Tacit Knowledge & Knowledge overflow

Dr Karen Stephenson has been capturing my reading attention for the last 2days. Her anthropology back ground tints her understanding of human networks and render her work very interesting. She suggests ways of using human networks to increase our power of leadership and to leverage our man management skills. You can understand how excited I could be, as these are precisely themes of my prime interests.

Knowledge and understanding it from her point of view is the starting point. From the documents, I have come across the term “tacit Knowledge” which she defines very explicitly, also rank very highly in my need to understand and to master. I shall summarize daily, my understanding for her papers as I note them for my memory’s sake.

In a nutshell, this is what I have retained today from her:

Knowledge economy, knowledge organization, knowledge networks, knowledge by any other name I call a fad. After listening to knowledge gurus spout less and less about knowledge, I have come to the conclusion, that we are going ‘knowhere’ with knowledge. Too much knowledge without integration tears us apart. The wisdom to integrate knowledge by assembling key people and skills remains the ancient art.

Experience has long been considered the best teacher of knowledge. Since we cannot experience everything, other people’s experiences, and hence other people, become the surrogate for knowledge. ‘I store my knowledge in my friends’ is an axiom for collecting knowledge through collecting people. ‘A friend of a friend is a friend’ or ‘an enemy of a friend is an enemy’ are two more axioms for knowledge transfer through people via their entrusted relationships.

We can summon knowledge from ourselves, but how do we elicit knowledge on demand or ‘just in time’ from others? This becomes salient in knowledge driven organizations where critical knowledge is not only stored in computers, database, facilities, files, etc. but in people. A major obstacle for organizations is that of linking the knowledge stored in people to that in organizational processes. Why? Process knowledge can be transferred on demand and does not necessarily depend on the presence or absence of people. Thus the employee is free to take that needed vacation and the organization is able to go about its business. This knowledge transfer is not well understood for tacit knowledge, the subject of our discussion here.

Tacit Knowledge

When you teach a child to ride a bicycle, there are certain inexorable truths that you convey about the skill, such as where to put your feet (on the pedals, not the handlebars), where to put your hands (on the handlebars, not the pedals) and where to sit. There is much more to riding a bicycle that cannot be adequately articulated – balance, control, the sensation of riding, etc.

The same could be said of alpine skiing. The basic premise of putting your feet in your boots, your boots on skis and pointing downhill is a fearsome scenario that would hardly suffice as advice for anyone learning how to ski. When you can’t define what you know, how do you teach it? I watched on a DVD with awe, the lessons given by Erik Decamp, on the transfer of knowledge in an alpinist context.

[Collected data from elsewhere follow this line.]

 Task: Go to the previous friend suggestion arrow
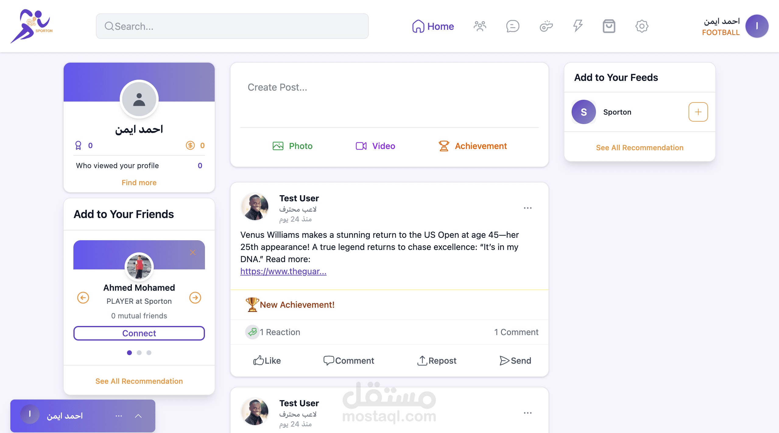pyautogui.click(x=83, y=298)
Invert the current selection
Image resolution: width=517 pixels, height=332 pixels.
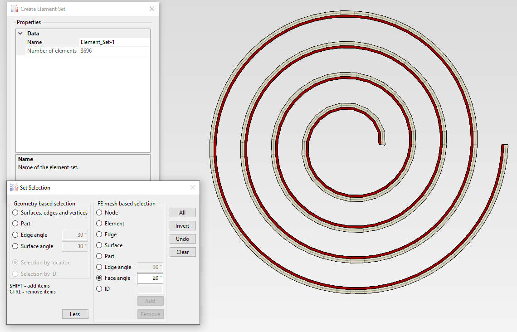tap(183, 226)
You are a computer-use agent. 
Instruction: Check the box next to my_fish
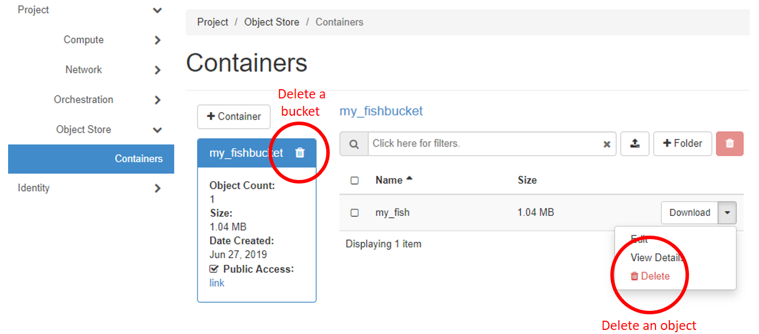pos(355,213)
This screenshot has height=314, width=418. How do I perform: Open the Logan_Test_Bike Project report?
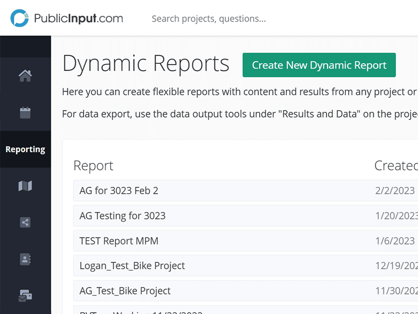132,266
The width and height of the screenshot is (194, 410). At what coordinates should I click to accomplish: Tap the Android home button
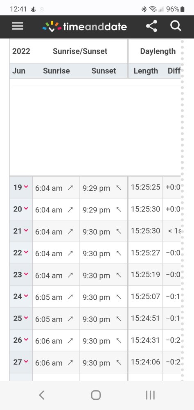[96, 395]
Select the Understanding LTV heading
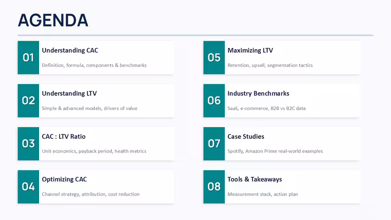Viewport: 391px width, 220px height. [69, 93]
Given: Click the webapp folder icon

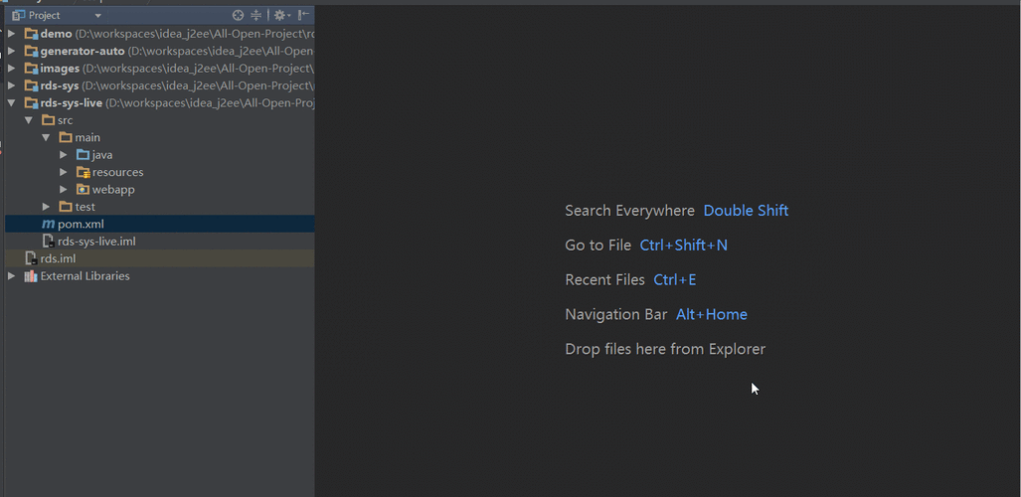Looking at the screenshot, I should click(x=83, y=190).
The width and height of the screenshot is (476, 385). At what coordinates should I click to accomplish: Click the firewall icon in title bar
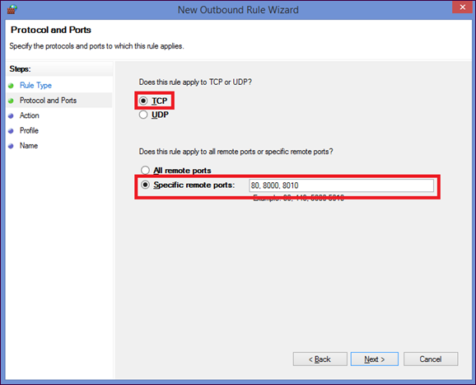[12, 9]
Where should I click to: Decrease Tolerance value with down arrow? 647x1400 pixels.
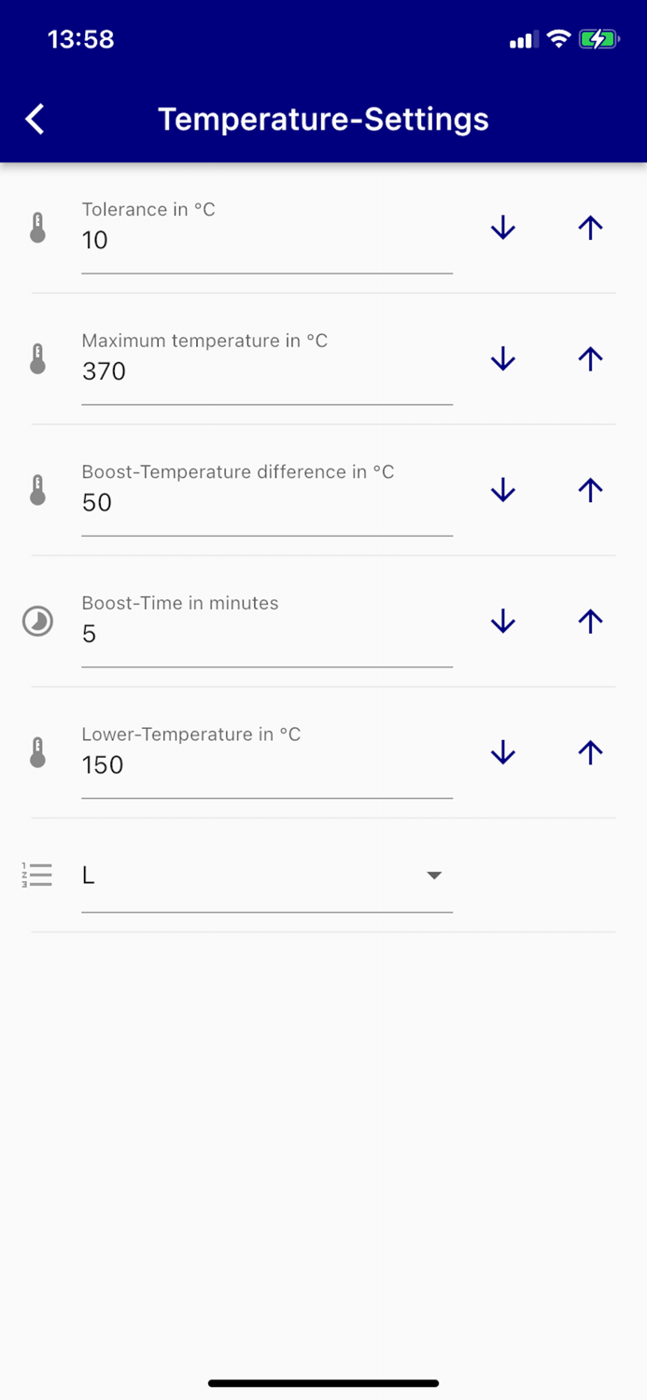click(503, 228)
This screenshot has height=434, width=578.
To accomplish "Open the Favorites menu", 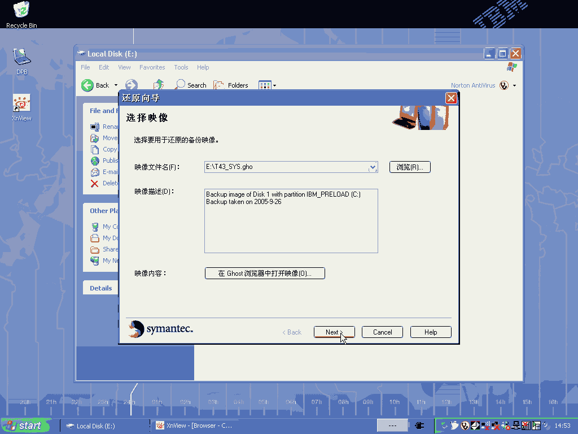I will (152, 67).
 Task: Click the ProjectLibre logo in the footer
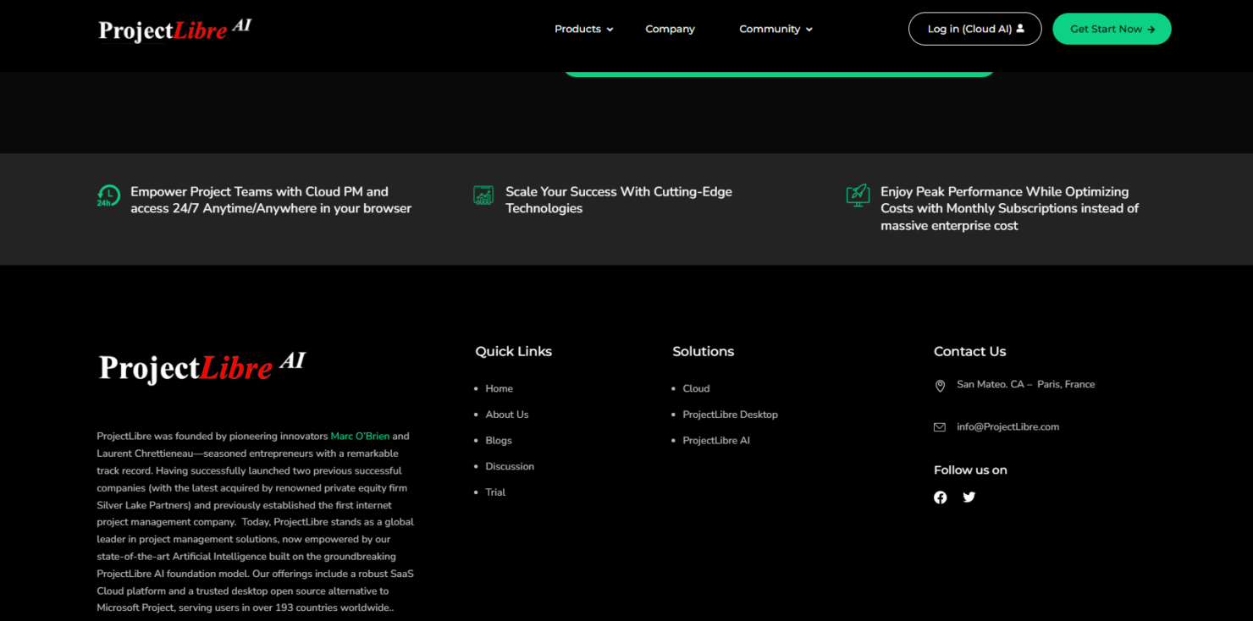coord(201,367)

Not being able to define what you know usually comes from embodied experience – ‘felt knowledge’ – and is often called tacit knowledge. The adjectives ‘felt’ and ‘tacit’ are meant to convey the ineffable and unarticulated forms of knowledge which come from experience, such as learning to ski or cycle. As we experience life, we store our learning as tacit knowledge in memories and intuitions. What we don’t experience or learn, we can glean from others. Thus, people become knowledge storehouses from whom we can ‘indirectly’ learn, making them our surrogates for direct experience.

In rapid, radical change, this form of knowledge becomes a critical resource for innovation. We don’t realize what we know until the immediacy of the moment forces to the foreground knowledge we weren’t aware we had. If business could methodically and efficiently mine this type of knowledge from its people, then managers and executives could more strategically steer the evolution of innovation. Since business is only as good as its next new idea or suite of ideas, this know-how is essential in a knowledge economy.